Monday, Dec. 16, 1940
Spindizzies
A New York box salesman, a Chicago doctor, a United Air Lines pilot, a Texas polo player, 46 other assorted U. S. citizens gathered in Los Angeles last week to ply their common sport. They were all "spindizzies." Three years ago spindizzy was unknown to the U. S. vernacular. Then Los Angeles' Dooling brothers (Tom, Russ and Hank), who were model-airplane buffs, began to experiment with model autos.
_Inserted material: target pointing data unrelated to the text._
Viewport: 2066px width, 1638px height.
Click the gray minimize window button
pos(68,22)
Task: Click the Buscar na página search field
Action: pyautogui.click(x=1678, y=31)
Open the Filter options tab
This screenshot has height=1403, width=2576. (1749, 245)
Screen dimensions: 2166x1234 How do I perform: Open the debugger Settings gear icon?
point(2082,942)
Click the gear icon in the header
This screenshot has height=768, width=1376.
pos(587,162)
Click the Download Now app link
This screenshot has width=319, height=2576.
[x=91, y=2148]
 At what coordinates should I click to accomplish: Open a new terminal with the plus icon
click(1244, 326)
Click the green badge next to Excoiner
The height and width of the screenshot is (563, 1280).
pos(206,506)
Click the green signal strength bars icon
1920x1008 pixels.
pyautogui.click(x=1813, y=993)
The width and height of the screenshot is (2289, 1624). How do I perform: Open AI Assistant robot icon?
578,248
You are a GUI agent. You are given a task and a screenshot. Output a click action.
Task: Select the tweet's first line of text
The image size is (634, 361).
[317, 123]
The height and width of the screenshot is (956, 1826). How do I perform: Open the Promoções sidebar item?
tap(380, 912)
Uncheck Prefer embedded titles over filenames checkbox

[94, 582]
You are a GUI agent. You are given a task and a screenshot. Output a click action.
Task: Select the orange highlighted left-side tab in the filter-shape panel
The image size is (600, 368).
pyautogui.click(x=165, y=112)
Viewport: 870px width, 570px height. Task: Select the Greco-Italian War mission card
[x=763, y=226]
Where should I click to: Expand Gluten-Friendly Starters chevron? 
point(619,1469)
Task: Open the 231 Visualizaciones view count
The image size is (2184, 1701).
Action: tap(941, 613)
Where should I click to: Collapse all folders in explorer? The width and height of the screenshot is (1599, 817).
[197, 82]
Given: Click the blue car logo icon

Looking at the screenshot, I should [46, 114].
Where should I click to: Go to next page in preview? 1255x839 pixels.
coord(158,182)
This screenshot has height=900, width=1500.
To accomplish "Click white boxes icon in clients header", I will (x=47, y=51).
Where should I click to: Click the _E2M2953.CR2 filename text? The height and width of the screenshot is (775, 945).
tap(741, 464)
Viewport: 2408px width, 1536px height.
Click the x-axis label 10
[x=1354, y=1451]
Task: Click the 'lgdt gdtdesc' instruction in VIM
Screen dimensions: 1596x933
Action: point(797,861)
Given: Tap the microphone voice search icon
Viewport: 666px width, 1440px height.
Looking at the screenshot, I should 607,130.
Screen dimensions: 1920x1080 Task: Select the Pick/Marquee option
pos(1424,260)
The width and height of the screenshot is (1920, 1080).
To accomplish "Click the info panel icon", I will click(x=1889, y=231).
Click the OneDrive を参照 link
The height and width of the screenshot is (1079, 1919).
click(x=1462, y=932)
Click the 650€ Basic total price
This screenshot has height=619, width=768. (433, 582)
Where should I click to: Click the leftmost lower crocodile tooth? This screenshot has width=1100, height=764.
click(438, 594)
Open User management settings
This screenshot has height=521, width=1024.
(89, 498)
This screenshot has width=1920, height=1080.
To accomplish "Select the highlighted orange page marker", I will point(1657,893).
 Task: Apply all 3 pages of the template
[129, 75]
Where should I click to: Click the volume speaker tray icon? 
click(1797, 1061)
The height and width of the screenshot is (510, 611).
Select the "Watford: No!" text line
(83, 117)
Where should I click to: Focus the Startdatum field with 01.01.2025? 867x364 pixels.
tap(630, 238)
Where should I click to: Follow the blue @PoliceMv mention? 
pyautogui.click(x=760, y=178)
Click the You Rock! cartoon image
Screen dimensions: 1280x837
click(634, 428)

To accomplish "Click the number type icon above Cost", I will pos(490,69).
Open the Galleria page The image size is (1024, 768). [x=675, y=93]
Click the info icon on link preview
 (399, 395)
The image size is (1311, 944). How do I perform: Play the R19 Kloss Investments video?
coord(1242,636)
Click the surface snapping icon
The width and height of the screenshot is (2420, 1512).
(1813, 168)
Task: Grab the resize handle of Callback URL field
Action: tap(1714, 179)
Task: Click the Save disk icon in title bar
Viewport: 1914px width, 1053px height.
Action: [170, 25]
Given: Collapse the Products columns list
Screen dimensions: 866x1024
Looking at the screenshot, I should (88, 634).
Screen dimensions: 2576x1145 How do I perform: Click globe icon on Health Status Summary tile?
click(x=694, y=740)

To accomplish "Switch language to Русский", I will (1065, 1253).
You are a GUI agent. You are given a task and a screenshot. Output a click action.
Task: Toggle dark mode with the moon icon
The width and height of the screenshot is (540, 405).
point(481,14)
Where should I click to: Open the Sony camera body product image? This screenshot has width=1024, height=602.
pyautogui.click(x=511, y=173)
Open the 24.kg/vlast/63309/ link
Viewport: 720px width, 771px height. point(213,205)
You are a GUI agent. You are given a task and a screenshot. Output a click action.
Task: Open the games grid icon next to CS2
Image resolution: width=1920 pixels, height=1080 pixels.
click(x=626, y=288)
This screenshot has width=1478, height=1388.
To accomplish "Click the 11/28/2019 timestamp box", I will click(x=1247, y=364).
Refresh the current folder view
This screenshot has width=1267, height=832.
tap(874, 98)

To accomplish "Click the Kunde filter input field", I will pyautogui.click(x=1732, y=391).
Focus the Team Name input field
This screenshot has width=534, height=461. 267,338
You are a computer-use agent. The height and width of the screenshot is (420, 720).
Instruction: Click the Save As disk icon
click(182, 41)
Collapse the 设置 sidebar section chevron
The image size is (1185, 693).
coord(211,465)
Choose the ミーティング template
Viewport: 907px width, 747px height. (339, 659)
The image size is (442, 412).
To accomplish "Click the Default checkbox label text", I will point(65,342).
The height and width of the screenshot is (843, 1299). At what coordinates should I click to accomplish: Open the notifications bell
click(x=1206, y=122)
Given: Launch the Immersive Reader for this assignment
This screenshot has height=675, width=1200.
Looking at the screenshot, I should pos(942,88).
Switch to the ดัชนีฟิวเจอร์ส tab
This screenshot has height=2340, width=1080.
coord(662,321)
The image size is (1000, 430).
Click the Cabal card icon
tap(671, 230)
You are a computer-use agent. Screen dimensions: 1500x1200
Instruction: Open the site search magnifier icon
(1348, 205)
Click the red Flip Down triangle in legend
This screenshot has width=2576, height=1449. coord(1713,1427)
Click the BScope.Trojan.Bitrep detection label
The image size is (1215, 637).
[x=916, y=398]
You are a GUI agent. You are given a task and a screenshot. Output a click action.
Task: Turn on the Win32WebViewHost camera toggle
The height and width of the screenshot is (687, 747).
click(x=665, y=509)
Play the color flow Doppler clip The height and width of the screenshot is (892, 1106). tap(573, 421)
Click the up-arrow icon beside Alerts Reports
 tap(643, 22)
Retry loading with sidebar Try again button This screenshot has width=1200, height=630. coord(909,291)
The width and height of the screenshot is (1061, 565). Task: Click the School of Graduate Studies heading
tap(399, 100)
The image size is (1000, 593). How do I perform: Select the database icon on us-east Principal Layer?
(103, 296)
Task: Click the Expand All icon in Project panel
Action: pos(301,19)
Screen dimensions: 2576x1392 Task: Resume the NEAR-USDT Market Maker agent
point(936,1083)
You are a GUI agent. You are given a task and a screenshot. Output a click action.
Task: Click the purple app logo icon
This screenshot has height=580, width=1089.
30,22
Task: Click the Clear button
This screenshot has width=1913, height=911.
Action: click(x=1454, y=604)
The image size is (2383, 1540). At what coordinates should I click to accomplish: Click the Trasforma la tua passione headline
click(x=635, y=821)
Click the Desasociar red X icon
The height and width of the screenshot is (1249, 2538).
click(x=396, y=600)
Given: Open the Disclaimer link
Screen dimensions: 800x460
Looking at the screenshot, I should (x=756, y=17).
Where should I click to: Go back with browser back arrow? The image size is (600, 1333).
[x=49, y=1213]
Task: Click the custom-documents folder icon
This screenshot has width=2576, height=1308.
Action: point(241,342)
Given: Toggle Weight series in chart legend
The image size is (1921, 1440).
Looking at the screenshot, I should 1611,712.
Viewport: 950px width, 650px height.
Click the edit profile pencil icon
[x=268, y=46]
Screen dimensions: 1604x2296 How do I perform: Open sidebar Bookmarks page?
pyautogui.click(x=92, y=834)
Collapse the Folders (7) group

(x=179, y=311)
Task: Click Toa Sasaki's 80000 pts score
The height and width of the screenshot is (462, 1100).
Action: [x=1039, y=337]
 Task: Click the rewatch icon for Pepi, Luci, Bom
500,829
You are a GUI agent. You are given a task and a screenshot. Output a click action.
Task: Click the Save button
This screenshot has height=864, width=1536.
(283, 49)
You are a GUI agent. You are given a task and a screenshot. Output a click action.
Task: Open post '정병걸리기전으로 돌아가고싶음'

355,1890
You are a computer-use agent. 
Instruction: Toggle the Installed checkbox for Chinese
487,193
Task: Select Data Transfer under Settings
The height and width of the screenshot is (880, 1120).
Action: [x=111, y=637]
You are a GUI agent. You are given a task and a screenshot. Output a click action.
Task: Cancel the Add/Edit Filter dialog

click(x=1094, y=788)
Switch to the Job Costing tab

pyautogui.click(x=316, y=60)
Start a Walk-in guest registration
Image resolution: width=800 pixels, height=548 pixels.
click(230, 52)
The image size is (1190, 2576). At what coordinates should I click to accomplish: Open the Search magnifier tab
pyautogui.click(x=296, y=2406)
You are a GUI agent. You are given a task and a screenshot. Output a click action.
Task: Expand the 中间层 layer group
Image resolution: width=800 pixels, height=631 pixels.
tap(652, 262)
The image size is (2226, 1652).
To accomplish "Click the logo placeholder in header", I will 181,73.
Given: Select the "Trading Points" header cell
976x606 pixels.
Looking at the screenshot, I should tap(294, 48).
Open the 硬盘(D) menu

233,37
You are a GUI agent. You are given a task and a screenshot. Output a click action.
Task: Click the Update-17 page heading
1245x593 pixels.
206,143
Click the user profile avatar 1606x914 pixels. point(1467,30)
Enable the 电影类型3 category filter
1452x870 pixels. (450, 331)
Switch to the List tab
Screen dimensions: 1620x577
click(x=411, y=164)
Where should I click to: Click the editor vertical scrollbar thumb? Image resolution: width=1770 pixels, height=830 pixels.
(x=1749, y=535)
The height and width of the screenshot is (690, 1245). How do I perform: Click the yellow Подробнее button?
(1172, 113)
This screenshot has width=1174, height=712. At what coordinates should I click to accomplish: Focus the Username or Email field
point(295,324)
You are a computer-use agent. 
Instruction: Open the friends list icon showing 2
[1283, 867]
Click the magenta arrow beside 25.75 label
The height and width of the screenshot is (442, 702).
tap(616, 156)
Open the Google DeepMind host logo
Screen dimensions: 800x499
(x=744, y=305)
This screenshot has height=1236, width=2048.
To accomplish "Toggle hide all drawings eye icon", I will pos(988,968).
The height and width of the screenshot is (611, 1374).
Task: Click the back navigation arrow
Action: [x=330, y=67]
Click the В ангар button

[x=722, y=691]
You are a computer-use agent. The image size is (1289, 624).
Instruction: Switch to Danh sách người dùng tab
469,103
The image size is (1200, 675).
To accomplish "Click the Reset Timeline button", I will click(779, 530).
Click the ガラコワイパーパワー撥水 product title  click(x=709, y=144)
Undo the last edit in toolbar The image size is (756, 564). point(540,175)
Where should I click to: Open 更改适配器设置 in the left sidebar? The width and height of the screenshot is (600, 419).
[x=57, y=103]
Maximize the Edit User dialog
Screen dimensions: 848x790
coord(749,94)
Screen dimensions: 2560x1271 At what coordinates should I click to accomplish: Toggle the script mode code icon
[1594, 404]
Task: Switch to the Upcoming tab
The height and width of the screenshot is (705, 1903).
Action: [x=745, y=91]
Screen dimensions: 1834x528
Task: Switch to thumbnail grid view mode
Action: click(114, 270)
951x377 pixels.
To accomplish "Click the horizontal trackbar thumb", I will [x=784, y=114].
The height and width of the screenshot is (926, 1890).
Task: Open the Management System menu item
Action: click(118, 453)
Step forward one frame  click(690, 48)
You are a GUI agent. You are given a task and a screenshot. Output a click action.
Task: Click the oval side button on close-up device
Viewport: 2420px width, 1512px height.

They built a miniature automobile, not much larger than a milk bottle, to fit over one of their tiny, 1/4-h.p. internal-combustion airplane engines, tied one end of a piece of wire to the car's inner weight centre, tied the other end to a pole, let the car run in a wide circle.
Soon every mechanically-minded Californian had heard of the terrific speed of the Doolings' doodlebugs. A Fresno real-estate man, Richard Hulse, was so fasciriated that he organized a miniature-auto racing club in his home town, got Manhattan Publisher Charles Penn to give the little buzz-buggies a plug in his national magazine, Model Craftsman. Within 60 days, 40 clubs sprang up.
Today there are some 300 miniature-auto racing clubs in the U. S., some 9,000 enthusiasts (90% adult) who proudly call themselves spindizzies. The pioneering Doolings, who have turned their hobby into a livelihood, now tool out 600 little Doolings a month, have 20-odd competitors.
A spindizzy can buy a ready-made car like the Hiller Comet, cheapest on the market, for $28 (engine & all). Or he may pay up to $175 for a custom-made job. But his little racer, under the rules of the newly organized American Miniature Racing Car Association, cannot be more than 24 inches long. The average miniature is 16 inches long, weighs seven pounds, is made of aluminum castings painted according to its owner's whim. Its tiny, two-cycle motor, wide open, can turn over up to 25,000 revolutions a minute. For fuel, some owners have their own secret formula. But the most commonly used "soups" are over-the-counter concoctions of castor oil, menthenol, alcohol, ether, nitrobenzol and other rapid-burning combustibles. Price per gallon: 75-c- up. The average miniature car runs a mile on two ounces.
Whizzing around a pole (cable racing) is still the most popular form of miniature-auto racing, mainly because it can be managed on any gymnasium, floor or hard tennis court. But the spindizzies who gathered last week in Los Angeles' $3,500 Miniature Speedway were newfangled rail-racing enthusiasts, competing in the first miniature rail-racing championship of the U. S. In rail-racing, far more exciting to watch, cars usually race in threes (against time) around a banked wooden oval, one-sixteenth of a mile in circumference. They cling to the oval's steel rails by means of ball-bearing rollers (attached to the front and rear axles), which fit under the rails' flanges.
With as much awe as if they were at the Indianapolis race track, 2,500 spectators watched last week's championship race. Round & round the little "hot-irons" whirred--motors whining, sputtering, filling the air with the peculiar odor of burning castor oil, dear to the nose of every auto-racing fan. No one has yet been killed on a Tom Thumb speedway, but accidents are not infrequent. Excited spindizzies have been known to get their arms or legs fractured by a whizzing car; tires have blown off into judges' faces; many cars have blown up.
In last week's big race, Roy Richter's Richter Streamliner blew two tires. But when the last heat had been chalked up, Richter's racer had won the championship --at a speed of 67,085 m.p.h.*
"Within a year, miniatures will do better than 100 m.p.h.," predicted the three Dooling brothers.
* In smcwth-floor cable racing, with no rails to cause friction, cars run even faster. Record: 77 m.p.h.